__TASK DESCRIPTION__
The lines to copy run from the one containing "You are a computer-use agent. Viewport: 610px" to the end of the records below; repeat them exactly and include nothing else.

__GIVEN RECORDS__

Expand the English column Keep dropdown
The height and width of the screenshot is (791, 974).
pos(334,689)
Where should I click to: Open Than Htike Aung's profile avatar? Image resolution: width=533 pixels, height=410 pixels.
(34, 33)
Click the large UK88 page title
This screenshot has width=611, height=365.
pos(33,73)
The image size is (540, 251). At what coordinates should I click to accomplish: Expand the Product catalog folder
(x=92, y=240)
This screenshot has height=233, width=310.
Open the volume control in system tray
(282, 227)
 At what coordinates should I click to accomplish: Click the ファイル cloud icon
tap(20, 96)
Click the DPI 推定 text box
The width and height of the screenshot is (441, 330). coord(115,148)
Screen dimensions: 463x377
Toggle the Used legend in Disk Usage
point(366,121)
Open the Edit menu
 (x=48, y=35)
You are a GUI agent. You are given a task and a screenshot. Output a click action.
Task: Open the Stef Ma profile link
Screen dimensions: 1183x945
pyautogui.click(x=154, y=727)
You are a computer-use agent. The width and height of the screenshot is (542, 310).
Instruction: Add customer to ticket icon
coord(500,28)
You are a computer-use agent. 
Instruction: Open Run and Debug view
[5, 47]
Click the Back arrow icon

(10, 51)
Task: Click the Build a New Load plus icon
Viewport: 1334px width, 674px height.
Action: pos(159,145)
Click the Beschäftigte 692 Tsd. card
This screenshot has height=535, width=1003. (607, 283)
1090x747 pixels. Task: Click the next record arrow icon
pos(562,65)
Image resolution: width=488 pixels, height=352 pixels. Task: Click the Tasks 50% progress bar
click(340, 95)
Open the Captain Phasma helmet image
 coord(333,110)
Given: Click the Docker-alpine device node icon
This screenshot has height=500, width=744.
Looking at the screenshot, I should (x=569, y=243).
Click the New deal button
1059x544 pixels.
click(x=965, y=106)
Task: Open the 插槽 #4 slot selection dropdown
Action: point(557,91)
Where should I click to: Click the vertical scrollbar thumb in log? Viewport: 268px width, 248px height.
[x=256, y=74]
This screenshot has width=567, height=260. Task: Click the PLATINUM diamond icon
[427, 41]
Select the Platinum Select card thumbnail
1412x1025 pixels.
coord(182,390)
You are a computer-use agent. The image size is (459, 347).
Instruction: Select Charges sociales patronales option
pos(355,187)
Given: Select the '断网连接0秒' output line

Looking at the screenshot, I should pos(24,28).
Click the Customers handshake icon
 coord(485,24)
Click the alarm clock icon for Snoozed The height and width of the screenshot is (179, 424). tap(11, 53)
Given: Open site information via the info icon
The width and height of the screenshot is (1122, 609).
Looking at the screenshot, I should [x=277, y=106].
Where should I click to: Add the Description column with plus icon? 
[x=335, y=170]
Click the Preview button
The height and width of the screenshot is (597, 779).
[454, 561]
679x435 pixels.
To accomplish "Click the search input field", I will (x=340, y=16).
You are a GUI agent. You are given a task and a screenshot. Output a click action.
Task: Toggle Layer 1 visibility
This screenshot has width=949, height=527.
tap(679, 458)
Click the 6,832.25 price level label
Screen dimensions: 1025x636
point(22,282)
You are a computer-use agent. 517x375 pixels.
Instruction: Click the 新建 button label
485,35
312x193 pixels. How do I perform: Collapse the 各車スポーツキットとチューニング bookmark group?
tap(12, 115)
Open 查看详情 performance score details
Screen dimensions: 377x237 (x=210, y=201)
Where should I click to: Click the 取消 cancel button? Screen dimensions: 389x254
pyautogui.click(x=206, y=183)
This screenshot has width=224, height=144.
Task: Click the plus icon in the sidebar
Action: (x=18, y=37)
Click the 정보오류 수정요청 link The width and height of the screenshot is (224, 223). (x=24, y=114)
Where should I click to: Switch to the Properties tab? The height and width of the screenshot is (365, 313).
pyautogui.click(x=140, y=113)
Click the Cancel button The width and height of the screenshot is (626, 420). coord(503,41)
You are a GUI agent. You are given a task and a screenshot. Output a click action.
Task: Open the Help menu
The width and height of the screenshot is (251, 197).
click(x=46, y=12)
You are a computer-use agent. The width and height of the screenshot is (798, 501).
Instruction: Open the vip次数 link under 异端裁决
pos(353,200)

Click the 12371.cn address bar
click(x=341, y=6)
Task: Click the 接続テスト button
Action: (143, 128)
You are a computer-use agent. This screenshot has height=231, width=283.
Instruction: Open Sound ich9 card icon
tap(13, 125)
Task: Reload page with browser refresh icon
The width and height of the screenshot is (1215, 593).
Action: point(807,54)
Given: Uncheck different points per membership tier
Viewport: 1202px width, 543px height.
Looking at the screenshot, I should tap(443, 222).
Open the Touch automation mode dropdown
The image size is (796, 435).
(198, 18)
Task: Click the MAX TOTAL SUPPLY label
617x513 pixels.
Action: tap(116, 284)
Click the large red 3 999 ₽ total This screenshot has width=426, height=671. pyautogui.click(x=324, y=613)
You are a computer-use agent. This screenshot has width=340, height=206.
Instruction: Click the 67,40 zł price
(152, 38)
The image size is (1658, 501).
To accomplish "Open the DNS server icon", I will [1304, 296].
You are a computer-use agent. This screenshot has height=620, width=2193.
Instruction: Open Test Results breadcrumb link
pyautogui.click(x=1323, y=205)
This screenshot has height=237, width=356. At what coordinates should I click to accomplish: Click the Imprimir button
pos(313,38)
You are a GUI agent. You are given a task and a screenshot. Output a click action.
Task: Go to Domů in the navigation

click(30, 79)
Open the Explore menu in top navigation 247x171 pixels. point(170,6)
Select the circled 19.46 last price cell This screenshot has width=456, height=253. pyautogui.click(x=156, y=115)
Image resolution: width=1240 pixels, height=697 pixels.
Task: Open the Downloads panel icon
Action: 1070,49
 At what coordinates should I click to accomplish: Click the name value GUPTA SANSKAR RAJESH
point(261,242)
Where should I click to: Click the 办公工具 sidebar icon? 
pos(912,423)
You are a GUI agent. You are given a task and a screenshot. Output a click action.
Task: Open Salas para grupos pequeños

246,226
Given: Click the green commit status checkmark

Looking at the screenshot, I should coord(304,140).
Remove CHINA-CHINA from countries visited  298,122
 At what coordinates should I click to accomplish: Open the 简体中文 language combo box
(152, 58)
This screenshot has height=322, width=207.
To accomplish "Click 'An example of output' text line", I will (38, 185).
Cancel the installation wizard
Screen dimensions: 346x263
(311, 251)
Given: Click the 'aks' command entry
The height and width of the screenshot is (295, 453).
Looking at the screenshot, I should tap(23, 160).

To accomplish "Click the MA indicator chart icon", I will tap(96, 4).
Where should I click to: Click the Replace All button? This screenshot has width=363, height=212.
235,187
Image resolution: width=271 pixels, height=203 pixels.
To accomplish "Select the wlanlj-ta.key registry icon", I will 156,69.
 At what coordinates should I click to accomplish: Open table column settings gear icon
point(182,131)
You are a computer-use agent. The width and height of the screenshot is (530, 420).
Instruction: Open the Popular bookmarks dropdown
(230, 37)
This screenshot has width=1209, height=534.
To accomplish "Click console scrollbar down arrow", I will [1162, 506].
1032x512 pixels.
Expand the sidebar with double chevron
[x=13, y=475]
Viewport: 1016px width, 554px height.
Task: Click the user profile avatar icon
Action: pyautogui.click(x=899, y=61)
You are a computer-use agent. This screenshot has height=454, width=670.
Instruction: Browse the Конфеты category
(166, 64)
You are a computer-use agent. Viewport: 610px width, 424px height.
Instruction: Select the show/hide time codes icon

__EXERCISE SOLUTION__
You are a computer-use agent. Viewport: 610px width, 424px height.
Instruction: Select the show/hide time codes icon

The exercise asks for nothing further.